There are lots more sources for study. Look up some of the best at
There are lots more at
You can't pass the exam with a "brain dump" from a study guide. *Any* study guide.
Q: When you're designing a security system for Internet-delivered email, which of the following is least important? - Nonrepudiation - Availability - Message Integrity - Access restriction
In my opinion, As the question asked for LEAST important, and also says, internet-delivered email.
Availability of Internet is not in our control. It depends on ISP. And the email goes off, once we get Internet.
Other three more important, which are in our control.
Correct me, if I'm wrong.
@rslade , thank you very much for your responses. This thread was a wake-up call.

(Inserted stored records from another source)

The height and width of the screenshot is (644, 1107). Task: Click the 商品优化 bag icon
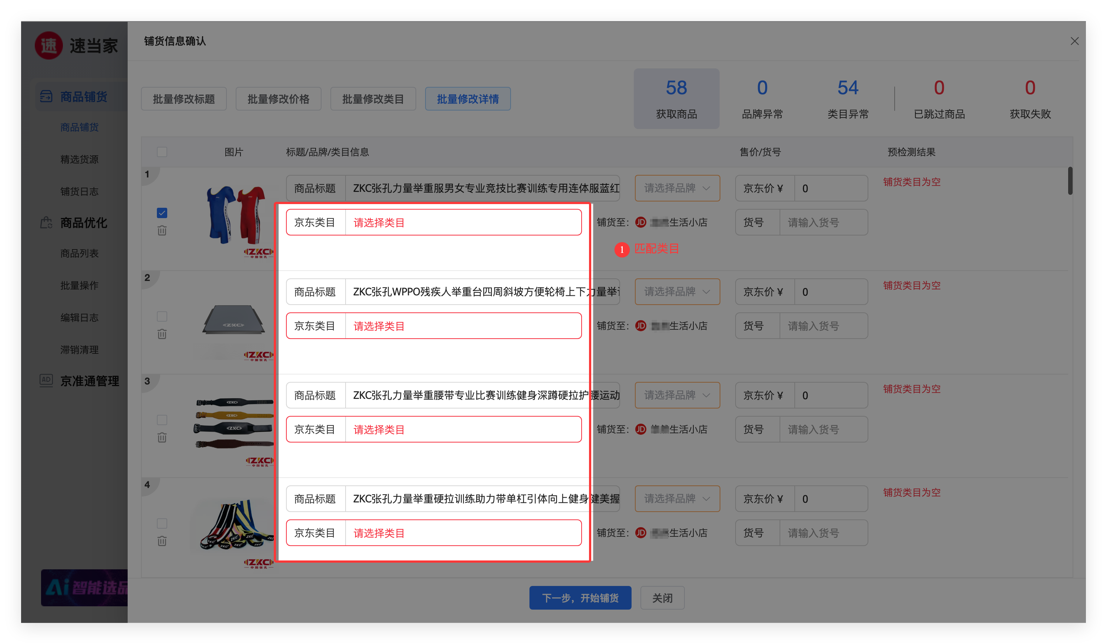point(46,223)

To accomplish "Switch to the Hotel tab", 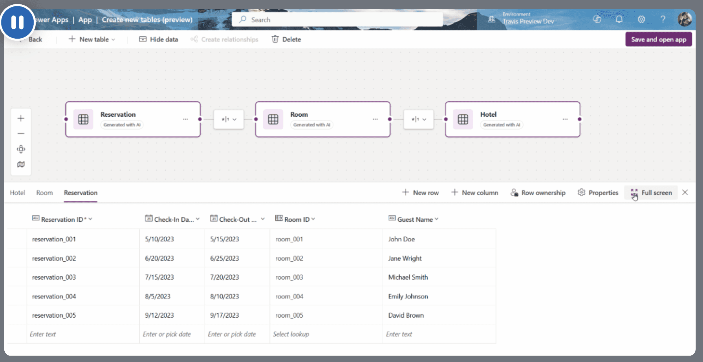I will pos(17,193).
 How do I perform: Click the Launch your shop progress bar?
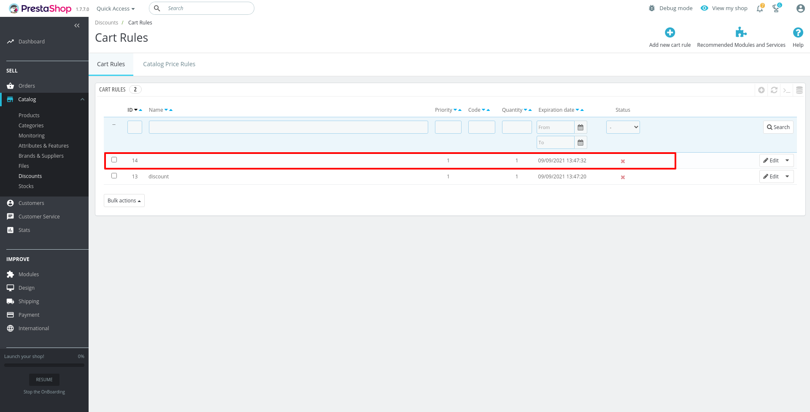click(x=44, y=364)
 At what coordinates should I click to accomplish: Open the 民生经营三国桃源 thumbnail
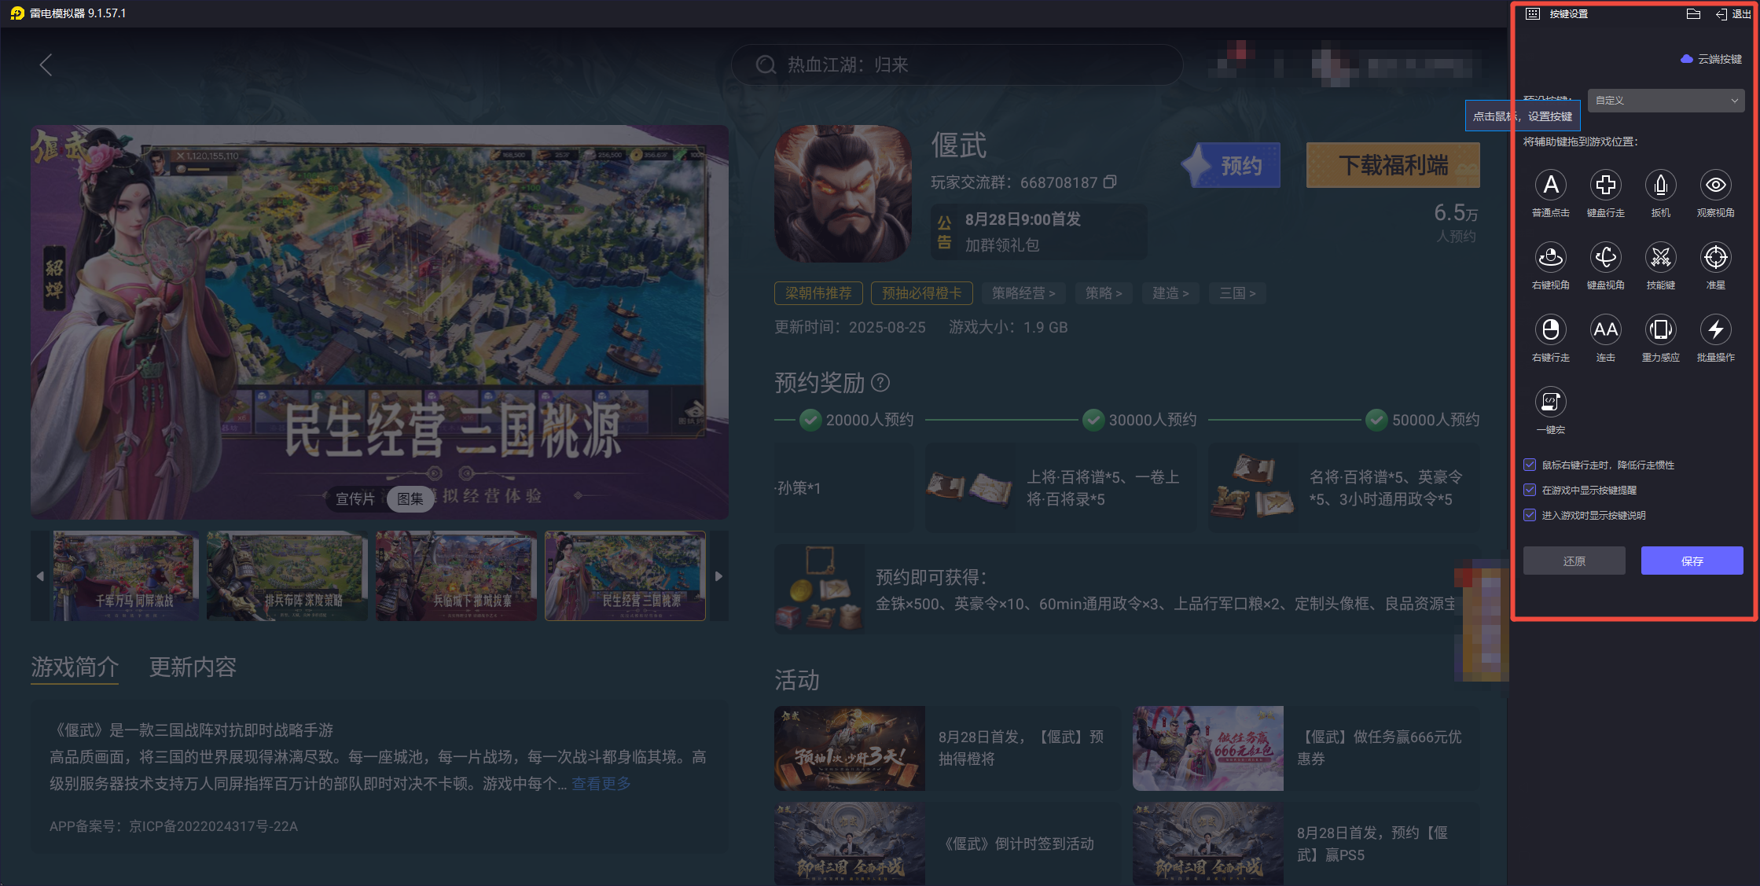coord(624,575)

I have a question about how you recommend we approach the exam questions. In doing practice tests I was experimenting with the technique of reading the answers FIRST (before even reading the question). I found it helped me get my head around each answer first before being possibly thrown off in the question itself.
However, after reading your sample questions here, I'm thinking now this might be a really bad idea. In the practice tests, the answers are all usually things that exist (even if they are distractors), but based on your examples it sounds like quite a few questions might have answers choices that aren't even a real thing in security...
Any advice on how to approach the questions? Should we stick with the traditional read the question first, then the answers then the question again and the answers again?